▶ _INSTRUCTIONS FOR THE TASK_
Among the lines below, take the one holding "Instruction: Click the page", the one holding "Task: Collapse all progress updates", and all lines between them. Set them down exactly.

===== RECORDED DATA =====

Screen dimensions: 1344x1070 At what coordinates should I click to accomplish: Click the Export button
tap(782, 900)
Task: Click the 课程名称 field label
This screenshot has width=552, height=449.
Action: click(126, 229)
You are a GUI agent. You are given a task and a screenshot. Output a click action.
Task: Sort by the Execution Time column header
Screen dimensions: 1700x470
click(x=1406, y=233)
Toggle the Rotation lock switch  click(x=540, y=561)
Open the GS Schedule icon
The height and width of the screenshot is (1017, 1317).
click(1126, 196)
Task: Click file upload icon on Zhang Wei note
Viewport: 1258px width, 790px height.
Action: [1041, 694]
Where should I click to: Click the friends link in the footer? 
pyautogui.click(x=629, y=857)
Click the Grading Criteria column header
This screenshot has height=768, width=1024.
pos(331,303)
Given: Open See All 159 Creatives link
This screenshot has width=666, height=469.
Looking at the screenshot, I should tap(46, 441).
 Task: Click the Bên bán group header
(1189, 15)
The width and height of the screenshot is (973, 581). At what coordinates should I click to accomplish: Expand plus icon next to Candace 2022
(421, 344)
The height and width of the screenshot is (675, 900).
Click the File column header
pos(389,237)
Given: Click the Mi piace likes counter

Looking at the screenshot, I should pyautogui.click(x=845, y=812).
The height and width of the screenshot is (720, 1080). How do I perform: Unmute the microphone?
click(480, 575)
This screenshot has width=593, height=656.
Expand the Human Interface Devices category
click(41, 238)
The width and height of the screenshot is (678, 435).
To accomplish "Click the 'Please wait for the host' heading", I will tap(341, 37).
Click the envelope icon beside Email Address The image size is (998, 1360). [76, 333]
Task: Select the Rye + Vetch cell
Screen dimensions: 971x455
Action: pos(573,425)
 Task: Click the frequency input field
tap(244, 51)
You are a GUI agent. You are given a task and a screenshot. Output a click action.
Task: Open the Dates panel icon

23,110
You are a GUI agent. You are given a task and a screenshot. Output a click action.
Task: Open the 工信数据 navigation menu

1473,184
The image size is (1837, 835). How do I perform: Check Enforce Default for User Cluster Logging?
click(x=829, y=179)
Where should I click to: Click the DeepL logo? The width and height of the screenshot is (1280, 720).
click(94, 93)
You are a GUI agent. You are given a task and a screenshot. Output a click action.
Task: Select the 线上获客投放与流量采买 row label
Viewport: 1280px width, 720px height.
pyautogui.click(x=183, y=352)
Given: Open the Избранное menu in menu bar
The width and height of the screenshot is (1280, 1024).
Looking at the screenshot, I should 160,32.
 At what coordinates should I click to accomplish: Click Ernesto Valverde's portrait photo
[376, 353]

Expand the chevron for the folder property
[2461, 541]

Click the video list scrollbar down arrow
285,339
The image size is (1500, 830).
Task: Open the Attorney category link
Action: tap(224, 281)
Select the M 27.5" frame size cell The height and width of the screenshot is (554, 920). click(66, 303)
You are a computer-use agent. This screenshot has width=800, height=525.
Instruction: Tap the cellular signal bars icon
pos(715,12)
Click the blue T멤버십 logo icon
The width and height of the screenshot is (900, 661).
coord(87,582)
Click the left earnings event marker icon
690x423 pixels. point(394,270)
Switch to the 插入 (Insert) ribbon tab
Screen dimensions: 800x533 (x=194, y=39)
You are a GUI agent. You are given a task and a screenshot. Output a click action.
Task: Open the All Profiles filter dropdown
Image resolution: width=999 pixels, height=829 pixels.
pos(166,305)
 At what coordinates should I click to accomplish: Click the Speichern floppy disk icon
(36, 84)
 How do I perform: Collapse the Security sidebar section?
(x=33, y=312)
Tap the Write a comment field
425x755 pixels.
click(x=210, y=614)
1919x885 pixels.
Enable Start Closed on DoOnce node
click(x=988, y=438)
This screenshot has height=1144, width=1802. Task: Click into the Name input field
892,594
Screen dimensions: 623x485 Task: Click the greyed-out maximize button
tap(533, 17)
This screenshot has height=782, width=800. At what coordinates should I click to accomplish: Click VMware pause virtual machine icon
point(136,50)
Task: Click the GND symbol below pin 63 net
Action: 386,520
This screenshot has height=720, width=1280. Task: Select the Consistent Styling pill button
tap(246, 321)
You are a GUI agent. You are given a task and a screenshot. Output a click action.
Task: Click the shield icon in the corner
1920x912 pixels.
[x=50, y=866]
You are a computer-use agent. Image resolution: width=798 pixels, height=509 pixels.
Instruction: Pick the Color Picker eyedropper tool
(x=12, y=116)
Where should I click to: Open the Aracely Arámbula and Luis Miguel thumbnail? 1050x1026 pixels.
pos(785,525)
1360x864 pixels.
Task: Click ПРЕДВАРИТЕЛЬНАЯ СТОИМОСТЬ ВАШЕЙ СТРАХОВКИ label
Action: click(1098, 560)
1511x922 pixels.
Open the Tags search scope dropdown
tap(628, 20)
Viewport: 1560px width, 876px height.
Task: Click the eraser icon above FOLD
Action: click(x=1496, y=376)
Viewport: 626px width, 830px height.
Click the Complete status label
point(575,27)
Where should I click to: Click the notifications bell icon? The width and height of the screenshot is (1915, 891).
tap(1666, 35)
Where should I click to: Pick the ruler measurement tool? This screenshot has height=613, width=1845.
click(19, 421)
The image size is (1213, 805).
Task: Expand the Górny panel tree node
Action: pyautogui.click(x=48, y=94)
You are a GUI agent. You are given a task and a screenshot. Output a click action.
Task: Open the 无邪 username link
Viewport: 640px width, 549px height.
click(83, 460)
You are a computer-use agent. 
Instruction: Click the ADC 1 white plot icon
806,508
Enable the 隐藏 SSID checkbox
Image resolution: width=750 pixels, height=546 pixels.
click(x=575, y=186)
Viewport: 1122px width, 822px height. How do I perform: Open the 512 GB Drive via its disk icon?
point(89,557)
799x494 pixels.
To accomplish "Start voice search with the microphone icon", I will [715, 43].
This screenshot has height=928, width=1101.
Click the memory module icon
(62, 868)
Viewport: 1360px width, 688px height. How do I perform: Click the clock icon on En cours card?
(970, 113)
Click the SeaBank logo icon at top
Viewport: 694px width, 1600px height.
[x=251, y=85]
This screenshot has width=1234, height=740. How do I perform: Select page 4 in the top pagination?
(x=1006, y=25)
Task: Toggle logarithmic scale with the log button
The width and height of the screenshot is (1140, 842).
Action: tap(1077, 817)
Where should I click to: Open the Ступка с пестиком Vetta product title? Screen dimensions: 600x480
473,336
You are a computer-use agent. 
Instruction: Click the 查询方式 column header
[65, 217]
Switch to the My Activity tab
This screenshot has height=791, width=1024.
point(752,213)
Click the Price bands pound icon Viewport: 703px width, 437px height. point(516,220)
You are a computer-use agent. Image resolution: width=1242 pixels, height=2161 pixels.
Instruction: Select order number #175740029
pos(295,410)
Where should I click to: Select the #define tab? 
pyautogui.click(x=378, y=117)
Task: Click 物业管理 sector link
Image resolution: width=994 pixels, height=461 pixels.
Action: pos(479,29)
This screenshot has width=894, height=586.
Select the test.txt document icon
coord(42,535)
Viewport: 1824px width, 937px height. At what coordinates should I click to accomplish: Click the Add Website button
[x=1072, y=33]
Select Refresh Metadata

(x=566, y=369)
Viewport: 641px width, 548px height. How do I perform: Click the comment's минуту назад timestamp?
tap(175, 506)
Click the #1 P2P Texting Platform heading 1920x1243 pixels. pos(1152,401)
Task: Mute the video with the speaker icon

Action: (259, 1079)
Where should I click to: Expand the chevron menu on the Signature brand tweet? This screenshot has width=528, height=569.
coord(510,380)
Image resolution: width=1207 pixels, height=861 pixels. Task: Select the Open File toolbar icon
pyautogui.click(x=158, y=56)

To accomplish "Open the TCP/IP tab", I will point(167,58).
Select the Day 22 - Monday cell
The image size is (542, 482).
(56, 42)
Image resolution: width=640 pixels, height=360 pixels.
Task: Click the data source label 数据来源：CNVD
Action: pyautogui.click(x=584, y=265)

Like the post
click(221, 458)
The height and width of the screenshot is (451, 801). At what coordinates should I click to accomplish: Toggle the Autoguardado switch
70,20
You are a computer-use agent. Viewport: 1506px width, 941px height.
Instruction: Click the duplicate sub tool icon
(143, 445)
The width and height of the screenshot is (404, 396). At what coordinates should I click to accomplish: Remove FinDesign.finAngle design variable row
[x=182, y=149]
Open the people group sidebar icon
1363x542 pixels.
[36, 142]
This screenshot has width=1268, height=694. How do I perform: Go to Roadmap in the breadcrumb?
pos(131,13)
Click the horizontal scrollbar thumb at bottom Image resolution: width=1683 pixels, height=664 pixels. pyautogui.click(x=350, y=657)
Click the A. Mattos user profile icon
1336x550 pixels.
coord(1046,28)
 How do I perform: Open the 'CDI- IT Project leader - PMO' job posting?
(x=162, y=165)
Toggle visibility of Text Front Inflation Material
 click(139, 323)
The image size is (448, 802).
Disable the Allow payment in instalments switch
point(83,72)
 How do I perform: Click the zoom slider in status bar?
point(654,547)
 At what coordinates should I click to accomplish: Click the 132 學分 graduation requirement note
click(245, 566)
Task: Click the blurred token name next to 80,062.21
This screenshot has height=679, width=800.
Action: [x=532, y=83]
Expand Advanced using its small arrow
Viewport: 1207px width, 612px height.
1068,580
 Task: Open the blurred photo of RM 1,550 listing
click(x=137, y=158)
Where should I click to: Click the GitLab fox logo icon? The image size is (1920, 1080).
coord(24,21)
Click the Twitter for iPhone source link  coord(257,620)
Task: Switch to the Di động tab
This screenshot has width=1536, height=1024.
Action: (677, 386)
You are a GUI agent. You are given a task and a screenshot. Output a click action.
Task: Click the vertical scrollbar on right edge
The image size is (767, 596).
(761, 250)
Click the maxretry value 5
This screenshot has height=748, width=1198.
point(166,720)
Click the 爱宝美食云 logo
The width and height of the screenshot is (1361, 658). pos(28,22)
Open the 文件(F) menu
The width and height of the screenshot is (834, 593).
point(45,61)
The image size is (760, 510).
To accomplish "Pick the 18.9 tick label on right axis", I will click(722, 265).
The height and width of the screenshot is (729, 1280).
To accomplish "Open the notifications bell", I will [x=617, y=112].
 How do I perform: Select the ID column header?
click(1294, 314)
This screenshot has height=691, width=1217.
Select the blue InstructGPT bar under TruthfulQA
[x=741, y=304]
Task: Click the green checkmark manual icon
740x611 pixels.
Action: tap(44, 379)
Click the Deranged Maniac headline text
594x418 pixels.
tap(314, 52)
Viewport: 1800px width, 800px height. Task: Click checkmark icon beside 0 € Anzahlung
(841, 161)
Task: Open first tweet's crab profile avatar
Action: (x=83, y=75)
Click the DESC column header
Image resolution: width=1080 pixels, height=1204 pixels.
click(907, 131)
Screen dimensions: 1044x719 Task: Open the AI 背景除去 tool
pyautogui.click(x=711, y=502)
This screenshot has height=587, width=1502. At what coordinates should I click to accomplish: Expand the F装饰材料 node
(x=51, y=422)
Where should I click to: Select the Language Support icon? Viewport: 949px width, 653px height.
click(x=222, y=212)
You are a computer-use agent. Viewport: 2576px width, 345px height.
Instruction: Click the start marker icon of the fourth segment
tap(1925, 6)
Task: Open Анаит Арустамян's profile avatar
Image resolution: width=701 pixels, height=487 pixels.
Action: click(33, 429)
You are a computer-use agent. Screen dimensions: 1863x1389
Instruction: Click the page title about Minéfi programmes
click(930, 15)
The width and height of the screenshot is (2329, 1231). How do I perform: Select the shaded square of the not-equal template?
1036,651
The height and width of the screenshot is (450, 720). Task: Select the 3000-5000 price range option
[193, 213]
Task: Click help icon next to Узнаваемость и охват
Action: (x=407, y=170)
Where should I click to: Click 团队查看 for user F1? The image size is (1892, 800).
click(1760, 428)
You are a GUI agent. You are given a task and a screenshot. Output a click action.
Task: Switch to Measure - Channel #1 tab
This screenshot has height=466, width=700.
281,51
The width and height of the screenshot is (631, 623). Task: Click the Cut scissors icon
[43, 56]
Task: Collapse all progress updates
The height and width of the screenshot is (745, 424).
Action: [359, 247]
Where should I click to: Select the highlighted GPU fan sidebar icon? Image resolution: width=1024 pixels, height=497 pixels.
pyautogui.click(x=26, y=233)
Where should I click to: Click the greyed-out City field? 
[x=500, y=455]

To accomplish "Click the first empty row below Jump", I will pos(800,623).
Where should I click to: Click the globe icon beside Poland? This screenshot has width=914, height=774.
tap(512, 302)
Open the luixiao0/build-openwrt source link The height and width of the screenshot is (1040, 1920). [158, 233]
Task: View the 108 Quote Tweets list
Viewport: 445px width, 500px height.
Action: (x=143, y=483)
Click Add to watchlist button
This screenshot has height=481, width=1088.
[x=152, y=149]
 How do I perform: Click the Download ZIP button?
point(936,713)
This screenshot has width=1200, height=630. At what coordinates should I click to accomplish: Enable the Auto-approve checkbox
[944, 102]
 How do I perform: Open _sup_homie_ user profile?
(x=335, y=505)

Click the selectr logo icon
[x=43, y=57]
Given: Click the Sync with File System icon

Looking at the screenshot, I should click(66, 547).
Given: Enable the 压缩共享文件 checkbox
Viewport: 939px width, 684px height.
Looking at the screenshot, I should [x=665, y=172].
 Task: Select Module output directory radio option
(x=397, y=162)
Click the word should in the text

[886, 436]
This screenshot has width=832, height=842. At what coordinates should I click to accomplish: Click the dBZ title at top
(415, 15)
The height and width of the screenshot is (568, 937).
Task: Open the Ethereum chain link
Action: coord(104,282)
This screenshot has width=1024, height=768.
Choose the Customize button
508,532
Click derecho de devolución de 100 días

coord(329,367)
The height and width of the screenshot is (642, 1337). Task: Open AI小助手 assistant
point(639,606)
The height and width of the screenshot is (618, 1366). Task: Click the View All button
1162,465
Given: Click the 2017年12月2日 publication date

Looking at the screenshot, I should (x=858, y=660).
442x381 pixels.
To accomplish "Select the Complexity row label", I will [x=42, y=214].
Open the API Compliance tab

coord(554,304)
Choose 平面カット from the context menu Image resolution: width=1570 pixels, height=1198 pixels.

=====

▶ _WRITTEN ANSWER_
Instruction: Click the page title about Minéfi programmes
click(930, 15)
The width and height of the screenshot is (2329, 1231). How do I perform: Select the shaded square of the not-equal template?
1036,651
The height and width of the screenshot is (450, 720). Task: Select the 3000-5000 price range option
[193, 213]
Task: Click help icon next to Узнаваемость и охват
Action: (x=407, y=170)
Where should I click to: Click 团队查看 for user F1? The image size is (1892, 800).
click(1760, 428)
You are a GUI agent. You are given a task and a screenshot. Output a click action.
Task: Switch to Measure - Channel #1 tab
This screenshot has height=466, width=700.
281,51
The width and height of the screenshot is (631, 623). Task: Click the Cut scissors icon
[43, 56]
Task: Collapse all progress updates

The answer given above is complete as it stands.